The Bible says God speaks in a still small voice. We often think we have to yell to be heard. Wrong, wrong, wrong.
Silence can be hostile and violent, as when a person refuses to speak to us. But silence can also be a friend. It can be a sign of intimacy. Ever see a happy couple who have been married a long time? They can be together without speaking all afternoon. They feel safe in each other’s presence and don’t need words to be understood.
Quakers use silence to get centered. To go deeper. To open the heart. To pay attention to what matters. In a tough conversation silence can be very helpful, as long as nonverbal signals such as attention and a friendly expression are present.
When I first became a mediator – after 16 years as a judge – I had to train myself not to rush in with a solution or advice. Not to anticipate a question and answer it before it was asked. Not to interrupt when the other paused to think.
I’ve learned it’s especially important to pause and wait when you’ve asked an open question. The person may not be sure what the answer is, may need time to bring it to the surface and turn it over. You’ll learn a lot more about what’s really bugging him/her and how to reach agreement if you wait.
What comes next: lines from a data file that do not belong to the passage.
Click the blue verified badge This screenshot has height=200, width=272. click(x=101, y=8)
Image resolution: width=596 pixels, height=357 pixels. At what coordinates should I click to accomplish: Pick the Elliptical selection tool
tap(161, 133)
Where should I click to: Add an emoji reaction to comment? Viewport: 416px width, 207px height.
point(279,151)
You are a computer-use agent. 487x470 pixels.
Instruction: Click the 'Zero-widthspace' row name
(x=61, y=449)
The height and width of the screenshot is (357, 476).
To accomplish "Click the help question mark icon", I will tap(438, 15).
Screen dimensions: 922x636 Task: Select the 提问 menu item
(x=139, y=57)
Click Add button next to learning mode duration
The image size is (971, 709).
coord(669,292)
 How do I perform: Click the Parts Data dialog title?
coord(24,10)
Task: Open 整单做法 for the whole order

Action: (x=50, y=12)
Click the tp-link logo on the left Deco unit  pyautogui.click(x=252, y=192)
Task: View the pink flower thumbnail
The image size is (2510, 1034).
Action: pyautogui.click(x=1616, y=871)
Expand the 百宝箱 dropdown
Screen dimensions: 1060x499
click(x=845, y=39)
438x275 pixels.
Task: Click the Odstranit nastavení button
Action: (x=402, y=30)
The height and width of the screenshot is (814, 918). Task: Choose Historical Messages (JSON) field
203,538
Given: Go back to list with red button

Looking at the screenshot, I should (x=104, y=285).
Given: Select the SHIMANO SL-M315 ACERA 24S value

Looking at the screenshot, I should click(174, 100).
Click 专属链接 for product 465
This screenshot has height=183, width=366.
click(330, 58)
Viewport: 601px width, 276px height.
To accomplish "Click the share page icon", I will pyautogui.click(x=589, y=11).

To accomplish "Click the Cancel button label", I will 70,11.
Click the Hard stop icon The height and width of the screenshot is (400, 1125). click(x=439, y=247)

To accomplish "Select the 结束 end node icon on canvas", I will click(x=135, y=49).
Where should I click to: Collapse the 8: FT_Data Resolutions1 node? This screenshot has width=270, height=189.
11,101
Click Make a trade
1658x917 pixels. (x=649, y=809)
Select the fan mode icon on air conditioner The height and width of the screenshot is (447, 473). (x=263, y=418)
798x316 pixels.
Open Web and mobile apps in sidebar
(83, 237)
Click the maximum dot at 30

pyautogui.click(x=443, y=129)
Choosing silence can be especially helpful when you’re under attack. The other accuses you or calls you names or threatens action that leaves you feeling disrespected or unsafe. Adrenalin floods in triggering your reptilian brain impulse to run away or fight back. There’s a third way. Pause. Breathe. Give yourself time to calm down and think. Let the other person finish. Instead of firing back, just quietly stand your ground. If he/she says, “Well, say something!” you might simply say, calmly and quietly, “Is there anything more?” Or “I need to think about what you’ve said and how to respond. Could we take a 15 minute break?” This allows you both to calm down, reframe what was said (and what was heard, which may not be the same), and de-escalate the situation.
Finally, tough conversations can be painful. If another is weeping it’s more helpful to sit silently, making sympathetic eye contact , and let his tears flow. Eventually the person will regain control and the conversation will move forward. Your nonjudgmental silence will have deepened the other’s feeling of safety and trust.
Once as I sat on a bench in the ER at Sibley Hospital where my husband lay unconscious, a light began to flash above his cubicle. Alarms sounded, people ran toward him. I heard “Code blue!” and started to weep. I knew it signaled a cardiac arrest. A complete stranger sitting beside me silently embraced and held me. I never knew her name, but I needed that hug far more than any words she could have spoken.*
I wish you a peaceful and quiet day.
*My husband lived and, thanks to good doctors and a pacemaker, is now fine.